The COM events coincide with the commemoration of the October 1966 founding of the Black Panther Party for Self-Defense. In 1967, Douglas, through the Black Panther Newspaper, began communicating his representations of resistance, self-determination and Black liberation in ink drawings, photos and paintings that have led to an archive of more than 5,500 prints, he said.
He has exhibited his work in dozens of shows all over the world, and in a 2007 book, “Black Panther, The Revolutionary Art of Emory Douglas,” now in its third edition.
The art exhibition is co-sponsored by COM’s Umoja Equity Institute, and the Umoja Learning Community, which together offer support and assistance to students of all ethnicities in accessing resources such as tutoring or other help.
It has been one of the most-visited events ever in the gallery, according to Walter Turner, a College of Marin social sciences professor and department chair who has known Douglas for many years.

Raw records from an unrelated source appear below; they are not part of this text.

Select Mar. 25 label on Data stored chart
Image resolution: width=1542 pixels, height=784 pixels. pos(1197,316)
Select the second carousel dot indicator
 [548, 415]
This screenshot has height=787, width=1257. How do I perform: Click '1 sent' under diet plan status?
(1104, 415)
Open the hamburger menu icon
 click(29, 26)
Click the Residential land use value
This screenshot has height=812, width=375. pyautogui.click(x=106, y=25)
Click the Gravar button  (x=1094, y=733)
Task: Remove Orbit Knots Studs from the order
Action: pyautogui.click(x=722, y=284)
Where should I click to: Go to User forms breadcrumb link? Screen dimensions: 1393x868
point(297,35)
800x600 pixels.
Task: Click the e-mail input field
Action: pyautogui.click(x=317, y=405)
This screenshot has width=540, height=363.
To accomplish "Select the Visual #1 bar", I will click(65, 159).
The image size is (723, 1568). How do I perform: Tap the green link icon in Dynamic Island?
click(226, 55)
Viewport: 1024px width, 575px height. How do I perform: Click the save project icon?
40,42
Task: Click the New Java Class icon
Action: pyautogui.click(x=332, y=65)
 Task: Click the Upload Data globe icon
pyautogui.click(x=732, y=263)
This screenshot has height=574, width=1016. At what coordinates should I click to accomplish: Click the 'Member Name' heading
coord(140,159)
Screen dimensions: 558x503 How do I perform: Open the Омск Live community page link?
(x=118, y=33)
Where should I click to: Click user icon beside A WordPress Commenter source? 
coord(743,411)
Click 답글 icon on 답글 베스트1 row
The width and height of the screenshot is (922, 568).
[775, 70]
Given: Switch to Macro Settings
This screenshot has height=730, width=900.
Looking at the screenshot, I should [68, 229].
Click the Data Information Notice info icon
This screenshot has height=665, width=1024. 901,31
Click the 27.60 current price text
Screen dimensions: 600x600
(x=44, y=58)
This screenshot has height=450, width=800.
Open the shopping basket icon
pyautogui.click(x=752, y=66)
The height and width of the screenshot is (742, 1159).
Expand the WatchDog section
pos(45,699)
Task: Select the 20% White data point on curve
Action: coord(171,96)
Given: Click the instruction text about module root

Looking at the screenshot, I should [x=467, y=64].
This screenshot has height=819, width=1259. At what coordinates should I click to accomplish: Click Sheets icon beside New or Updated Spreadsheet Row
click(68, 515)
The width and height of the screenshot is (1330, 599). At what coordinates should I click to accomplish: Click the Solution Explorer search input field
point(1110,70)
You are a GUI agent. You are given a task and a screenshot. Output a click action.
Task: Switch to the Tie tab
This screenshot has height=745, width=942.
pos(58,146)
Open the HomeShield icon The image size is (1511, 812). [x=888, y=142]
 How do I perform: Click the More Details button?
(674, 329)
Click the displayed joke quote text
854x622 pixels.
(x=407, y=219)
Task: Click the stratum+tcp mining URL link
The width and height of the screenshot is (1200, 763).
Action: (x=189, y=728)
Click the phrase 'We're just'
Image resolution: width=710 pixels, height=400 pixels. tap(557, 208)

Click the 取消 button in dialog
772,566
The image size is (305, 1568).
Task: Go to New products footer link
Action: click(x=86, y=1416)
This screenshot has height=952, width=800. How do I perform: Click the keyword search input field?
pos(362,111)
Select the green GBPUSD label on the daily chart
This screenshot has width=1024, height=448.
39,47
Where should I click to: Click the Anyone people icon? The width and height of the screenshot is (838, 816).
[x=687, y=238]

“We’ve not walked by here, in the month the exhibit’s been here, that there haven’t been students in here,” Turner said. “At this point, we’ve had maybe 20 or more class visits come here.”
Turner is coordinator of College of Marin’s three-year-old Umoja Equity Institute and the six-year-old Umoja Learning Community.
“We’re basically the institution’s equity body,” Turner said of the institute.
Colleen Mihal, a COM professor and chair of the communications department, is co-coordinator with Turner of the Douglas exhibit and of the Umoja community. She said she sees students being empowered by the messages in the prints.
“We wanted to honor Emory’s contribution to the struggle,” Mihal said of the exhibit and lecture. “He’s so iconic, he’s so gracious in everything he does.”
Students at the gallery on Wednesday agreed.
“I think it’s a dope exhibit,” Cobi Wilson, 22, a College of Marin student, school basketball player and a helper with the Umoja community. “Just what the pieces look like and what the message is.”
Wilson, an Oakland resident, said it seemed that Douglas “uses history, with his own style of art, to preach about Black Power, but also using big moments of Black Liberation and history — and brings it together in his own way.”
For Josh Compton, 21, of Novato, a COM student and a peer mentor with the Umoja community, Douglas’ underlying message is to “show America the real history of the Black Panther Party,” he said.
“A lot of people get misconstrued about the Black Panther Party and think that they were just some malicious people that carried around guns,” he said.
“In fact, they were a group that actually cared about community, and the Black America community, and what America promised us.”
Brenda Gomez, 28, of Corte Madera, who was attending the exhibit Wednesday with her College of Marin English as a second language class, said Douglas’ exhibit was meaningful to her.
“It’s very important, for the people in the past, they have a hard life,” she said.
“Sometimes with a race or color, when it’s different, sometimes it’s very hard,” Gomez said. “When people come to a different country, it’s difficult to be here and start again.”